**TASK ITEM**: Output every line from the beginning of the records through the line that contains "Task: Select the checkered", exactly as it appears.

**DATA FOR THIS TASK**:

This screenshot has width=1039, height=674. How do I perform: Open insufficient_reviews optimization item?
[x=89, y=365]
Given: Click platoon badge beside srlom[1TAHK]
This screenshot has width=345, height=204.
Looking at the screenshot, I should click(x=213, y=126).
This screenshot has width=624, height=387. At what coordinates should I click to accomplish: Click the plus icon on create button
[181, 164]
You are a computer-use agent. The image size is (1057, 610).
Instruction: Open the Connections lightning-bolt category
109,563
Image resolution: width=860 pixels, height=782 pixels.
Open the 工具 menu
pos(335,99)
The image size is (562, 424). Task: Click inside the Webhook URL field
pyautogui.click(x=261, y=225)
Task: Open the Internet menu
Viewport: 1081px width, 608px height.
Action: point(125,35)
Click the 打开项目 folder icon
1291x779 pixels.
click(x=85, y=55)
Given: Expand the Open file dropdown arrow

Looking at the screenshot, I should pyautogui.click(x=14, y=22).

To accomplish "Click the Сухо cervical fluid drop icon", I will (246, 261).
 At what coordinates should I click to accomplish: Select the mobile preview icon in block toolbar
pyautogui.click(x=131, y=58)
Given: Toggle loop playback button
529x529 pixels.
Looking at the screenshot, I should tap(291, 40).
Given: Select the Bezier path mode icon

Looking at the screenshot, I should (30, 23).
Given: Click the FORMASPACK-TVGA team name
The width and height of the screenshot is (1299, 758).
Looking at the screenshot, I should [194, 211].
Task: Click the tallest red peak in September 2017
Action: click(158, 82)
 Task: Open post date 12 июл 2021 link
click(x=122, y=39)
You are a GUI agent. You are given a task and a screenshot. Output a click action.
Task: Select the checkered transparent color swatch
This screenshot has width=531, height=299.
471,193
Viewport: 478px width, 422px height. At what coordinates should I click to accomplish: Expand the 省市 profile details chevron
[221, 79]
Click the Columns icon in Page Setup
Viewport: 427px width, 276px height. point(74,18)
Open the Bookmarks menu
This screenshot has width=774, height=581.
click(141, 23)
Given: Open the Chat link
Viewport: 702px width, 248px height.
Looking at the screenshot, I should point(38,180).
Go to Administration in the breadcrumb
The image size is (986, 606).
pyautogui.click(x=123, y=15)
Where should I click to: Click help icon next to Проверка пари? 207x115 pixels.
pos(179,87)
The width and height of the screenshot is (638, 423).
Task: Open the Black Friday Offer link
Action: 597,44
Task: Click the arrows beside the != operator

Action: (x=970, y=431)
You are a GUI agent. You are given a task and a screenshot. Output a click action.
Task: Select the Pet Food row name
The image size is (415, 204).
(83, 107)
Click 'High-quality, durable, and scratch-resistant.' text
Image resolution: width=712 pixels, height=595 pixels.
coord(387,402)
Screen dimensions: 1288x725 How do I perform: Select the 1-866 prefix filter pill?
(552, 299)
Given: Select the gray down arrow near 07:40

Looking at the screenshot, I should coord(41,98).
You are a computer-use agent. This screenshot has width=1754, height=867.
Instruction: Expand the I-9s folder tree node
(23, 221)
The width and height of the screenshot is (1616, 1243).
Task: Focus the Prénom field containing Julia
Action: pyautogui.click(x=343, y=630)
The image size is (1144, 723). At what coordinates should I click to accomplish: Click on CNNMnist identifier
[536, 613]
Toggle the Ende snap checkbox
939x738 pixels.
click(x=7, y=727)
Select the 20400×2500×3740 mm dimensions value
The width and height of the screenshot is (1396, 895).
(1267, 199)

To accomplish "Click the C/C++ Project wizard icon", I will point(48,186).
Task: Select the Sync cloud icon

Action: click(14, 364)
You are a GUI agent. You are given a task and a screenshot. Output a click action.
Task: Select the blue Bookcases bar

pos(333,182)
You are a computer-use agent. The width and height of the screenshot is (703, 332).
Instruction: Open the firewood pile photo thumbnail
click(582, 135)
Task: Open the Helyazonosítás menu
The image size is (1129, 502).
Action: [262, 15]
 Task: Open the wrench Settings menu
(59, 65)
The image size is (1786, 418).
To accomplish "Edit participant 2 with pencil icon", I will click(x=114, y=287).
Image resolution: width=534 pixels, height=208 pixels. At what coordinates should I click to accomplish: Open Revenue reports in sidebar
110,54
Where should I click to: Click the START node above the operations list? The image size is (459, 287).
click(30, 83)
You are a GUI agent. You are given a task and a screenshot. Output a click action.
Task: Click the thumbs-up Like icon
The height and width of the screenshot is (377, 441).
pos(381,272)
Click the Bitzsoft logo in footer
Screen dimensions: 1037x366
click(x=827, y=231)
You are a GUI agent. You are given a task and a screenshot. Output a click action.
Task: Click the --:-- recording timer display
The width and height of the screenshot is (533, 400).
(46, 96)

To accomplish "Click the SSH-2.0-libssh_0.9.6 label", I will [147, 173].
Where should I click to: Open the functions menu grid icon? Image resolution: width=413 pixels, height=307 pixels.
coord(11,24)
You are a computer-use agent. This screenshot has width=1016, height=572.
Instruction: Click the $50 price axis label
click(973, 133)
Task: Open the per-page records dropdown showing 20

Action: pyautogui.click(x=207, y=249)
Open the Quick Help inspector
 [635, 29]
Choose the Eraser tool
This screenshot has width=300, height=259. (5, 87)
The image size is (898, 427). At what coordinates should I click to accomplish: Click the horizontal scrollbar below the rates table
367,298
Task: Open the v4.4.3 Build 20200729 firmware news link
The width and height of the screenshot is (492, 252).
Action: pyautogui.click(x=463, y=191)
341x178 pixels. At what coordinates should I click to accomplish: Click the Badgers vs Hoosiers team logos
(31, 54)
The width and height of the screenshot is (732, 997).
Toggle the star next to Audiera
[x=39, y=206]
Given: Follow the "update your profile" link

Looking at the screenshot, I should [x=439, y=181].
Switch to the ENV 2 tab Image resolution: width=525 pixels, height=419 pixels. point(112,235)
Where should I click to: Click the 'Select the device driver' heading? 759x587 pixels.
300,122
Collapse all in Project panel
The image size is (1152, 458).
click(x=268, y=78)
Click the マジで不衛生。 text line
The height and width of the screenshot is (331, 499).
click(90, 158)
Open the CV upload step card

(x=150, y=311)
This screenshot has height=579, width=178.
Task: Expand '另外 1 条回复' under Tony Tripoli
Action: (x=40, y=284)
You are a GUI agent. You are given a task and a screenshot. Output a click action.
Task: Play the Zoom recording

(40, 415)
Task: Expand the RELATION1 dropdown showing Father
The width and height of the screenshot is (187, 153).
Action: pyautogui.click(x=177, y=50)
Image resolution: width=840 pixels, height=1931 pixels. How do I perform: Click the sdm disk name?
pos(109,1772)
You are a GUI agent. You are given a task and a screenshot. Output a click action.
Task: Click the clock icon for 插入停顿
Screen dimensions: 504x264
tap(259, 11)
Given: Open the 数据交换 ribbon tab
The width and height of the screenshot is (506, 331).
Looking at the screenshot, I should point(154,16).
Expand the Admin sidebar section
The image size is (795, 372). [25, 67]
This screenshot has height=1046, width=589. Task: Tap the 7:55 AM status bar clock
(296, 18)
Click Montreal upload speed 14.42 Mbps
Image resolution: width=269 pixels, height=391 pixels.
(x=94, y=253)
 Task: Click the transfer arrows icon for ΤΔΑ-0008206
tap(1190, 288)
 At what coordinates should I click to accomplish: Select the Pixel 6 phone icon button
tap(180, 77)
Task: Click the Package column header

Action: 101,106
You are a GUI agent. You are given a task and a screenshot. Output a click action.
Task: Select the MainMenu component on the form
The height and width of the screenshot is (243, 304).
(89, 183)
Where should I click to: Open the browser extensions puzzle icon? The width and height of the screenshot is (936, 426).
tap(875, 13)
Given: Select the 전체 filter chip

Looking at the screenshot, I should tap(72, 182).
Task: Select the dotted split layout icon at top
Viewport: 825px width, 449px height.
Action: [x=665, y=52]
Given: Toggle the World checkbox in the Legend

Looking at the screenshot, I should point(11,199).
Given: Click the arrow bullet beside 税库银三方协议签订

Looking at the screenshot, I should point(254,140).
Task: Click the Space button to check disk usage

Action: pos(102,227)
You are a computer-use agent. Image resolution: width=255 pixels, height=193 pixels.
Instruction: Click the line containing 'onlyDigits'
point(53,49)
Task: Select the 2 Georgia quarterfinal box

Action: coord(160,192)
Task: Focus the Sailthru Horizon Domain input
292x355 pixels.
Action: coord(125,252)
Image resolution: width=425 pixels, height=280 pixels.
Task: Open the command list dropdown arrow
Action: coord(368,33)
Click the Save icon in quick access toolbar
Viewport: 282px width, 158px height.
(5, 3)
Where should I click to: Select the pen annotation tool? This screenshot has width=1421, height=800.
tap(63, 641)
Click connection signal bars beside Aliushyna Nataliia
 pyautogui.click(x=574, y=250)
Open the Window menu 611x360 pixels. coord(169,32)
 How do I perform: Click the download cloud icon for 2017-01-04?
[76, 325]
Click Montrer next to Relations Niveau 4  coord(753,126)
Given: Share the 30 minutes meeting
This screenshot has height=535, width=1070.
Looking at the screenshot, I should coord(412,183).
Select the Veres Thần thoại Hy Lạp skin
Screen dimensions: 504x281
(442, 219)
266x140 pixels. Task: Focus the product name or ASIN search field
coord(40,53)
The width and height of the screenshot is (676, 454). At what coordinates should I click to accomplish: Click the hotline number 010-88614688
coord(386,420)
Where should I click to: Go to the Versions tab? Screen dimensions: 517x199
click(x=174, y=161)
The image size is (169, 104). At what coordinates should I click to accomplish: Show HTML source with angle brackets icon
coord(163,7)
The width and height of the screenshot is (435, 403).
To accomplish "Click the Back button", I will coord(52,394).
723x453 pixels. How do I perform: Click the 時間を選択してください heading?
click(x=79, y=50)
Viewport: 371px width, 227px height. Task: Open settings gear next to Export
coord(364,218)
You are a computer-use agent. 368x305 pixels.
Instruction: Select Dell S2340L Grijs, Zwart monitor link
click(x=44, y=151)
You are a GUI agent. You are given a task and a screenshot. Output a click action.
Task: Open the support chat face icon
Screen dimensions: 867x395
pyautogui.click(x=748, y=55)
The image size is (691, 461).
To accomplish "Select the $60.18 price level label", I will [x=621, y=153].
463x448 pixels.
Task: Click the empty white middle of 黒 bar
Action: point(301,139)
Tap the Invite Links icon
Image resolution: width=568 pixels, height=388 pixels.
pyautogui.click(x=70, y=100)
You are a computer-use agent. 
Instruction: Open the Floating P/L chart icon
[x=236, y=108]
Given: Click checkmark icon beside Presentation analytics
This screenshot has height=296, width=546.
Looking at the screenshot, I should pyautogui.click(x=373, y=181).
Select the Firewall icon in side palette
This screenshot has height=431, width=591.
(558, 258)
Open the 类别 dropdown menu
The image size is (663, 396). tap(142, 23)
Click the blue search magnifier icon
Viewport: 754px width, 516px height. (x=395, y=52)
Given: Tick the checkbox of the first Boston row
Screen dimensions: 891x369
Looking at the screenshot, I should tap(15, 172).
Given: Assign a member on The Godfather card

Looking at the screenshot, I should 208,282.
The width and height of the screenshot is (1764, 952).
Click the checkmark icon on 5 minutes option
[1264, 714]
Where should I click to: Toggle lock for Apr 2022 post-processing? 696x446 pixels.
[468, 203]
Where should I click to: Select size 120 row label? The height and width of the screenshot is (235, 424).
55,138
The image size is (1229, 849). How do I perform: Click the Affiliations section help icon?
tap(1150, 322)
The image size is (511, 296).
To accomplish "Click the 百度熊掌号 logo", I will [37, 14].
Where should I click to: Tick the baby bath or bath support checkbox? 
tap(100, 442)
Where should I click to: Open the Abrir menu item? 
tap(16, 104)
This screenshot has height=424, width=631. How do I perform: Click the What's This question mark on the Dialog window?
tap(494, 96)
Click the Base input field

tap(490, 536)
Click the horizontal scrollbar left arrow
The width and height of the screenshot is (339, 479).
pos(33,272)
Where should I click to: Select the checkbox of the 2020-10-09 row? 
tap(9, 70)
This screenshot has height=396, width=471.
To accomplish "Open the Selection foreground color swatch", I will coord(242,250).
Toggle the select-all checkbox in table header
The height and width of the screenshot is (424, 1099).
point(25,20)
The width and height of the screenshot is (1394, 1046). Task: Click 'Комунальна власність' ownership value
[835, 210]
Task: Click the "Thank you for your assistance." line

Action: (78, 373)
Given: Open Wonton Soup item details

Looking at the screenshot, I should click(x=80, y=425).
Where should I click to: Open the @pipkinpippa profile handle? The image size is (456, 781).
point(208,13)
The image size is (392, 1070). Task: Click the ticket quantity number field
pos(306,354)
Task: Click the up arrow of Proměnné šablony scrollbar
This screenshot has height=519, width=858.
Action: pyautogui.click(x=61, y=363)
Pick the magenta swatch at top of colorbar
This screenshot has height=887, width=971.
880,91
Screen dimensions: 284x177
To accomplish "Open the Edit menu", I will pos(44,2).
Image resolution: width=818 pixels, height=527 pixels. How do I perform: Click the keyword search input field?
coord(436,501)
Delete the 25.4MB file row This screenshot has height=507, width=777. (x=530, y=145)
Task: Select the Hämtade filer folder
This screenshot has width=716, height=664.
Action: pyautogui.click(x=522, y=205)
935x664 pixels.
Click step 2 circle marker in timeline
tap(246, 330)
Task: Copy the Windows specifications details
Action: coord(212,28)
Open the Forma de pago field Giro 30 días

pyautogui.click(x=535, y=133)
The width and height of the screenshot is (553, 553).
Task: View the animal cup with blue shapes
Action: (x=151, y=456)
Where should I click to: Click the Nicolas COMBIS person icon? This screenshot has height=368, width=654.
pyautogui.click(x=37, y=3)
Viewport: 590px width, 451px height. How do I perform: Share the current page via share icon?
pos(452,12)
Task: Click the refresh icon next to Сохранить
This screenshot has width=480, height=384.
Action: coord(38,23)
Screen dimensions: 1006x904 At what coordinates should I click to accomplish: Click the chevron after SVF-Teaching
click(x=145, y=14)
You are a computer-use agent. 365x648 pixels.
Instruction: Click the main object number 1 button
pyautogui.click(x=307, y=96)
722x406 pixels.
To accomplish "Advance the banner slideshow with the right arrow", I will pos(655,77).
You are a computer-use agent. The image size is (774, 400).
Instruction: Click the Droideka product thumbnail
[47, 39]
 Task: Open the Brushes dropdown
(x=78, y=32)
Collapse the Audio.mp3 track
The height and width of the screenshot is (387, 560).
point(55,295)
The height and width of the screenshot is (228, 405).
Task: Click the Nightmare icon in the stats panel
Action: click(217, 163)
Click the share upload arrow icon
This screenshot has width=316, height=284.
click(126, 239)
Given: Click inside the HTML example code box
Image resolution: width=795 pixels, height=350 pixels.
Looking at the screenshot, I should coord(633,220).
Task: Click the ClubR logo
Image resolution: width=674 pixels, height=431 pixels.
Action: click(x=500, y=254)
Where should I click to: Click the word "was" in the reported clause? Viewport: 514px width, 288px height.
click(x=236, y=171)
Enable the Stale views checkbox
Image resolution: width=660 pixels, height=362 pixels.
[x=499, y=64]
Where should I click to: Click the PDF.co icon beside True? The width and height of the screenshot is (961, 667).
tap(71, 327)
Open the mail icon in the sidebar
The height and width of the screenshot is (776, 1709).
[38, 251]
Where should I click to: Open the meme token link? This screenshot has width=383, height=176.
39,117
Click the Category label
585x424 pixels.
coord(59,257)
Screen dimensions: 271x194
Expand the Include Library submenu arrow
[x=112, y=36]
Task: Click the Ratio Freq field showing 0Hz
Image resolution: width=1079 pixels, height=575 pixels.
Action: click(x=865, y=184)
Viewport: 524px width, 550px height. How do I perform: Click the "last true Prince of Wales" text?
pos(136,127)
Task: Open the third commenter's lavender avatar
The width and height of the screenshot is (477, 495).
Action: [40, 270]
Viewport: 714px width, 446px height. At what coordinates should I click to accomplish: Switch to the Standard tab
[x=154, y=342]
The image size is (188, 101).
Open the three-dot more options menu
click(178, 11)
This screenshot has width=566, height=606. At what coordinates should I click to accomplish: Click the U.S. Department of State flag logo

**TASK SOLUTION**:
This screenshot has width=1039, height=674. How do I perform: Open insufficient_reviews optimization item?
[x=89, y=365]
Given: Click platoon badge beside srlom[1TAHK]
This screenshot has width=345, height=204.
Looking at the screenshot, I should click(x=213, y=126).
This screenshot has width=624, height=387. At what coordinates should I click to accomplish: Click the plus icon on create button
[181, 164]
You are a computer-use agent. The image size is (1057, 610).
Instruction: Open the Connections lightning-bolt category
109,563
Image resolution: width=860 pixels, height=782 pixels.
Open the 工具 menu
pos(335,99)
The image size is (562, 424). Task: Click inside the Webhook URL field
pyautogui.click(x=261, y=225)
Task: Open the Internet menu
Viewport: 1081px width, 608px height.
Action: point(125,35)
Click the 打开项目 folder icon
1291x779 pixels.
click(x=85, y=55)
Given: Expand the Open file dropdown arrow

Looking at the screenshot, I should pyautogui.click(x=14, y=22).

To accomplish "Click the Сухо cervical fluid drop icon", I will (246, 261).
 At what coordinates should I click to accomplish: Select the mobile preview icon in block toolbar
pyautogui.click(x=131, y=58)
Given: Toggle loop playback button
529x529 pixels.
Looking at the screenshot, I should tap(291, 40).
Given: Select the Bezier path mode icon

Looking at the screenshot, I should (30, 23).
Given: Click the FORMASPACK-TVGA team name
The width and height of the screenshot is (1299, 758).
Looking at the screenshot, I should [194, 211].
Task: Click the tallest red peak in September 2017
Action: click(158, 82)
 Task: Open post date 12 июл 2021 link
click(x=122, y=39)
You are a GUI agent. You are given a task and a screenshot. Output a click action.
Task: Select the checkered transparent color swatch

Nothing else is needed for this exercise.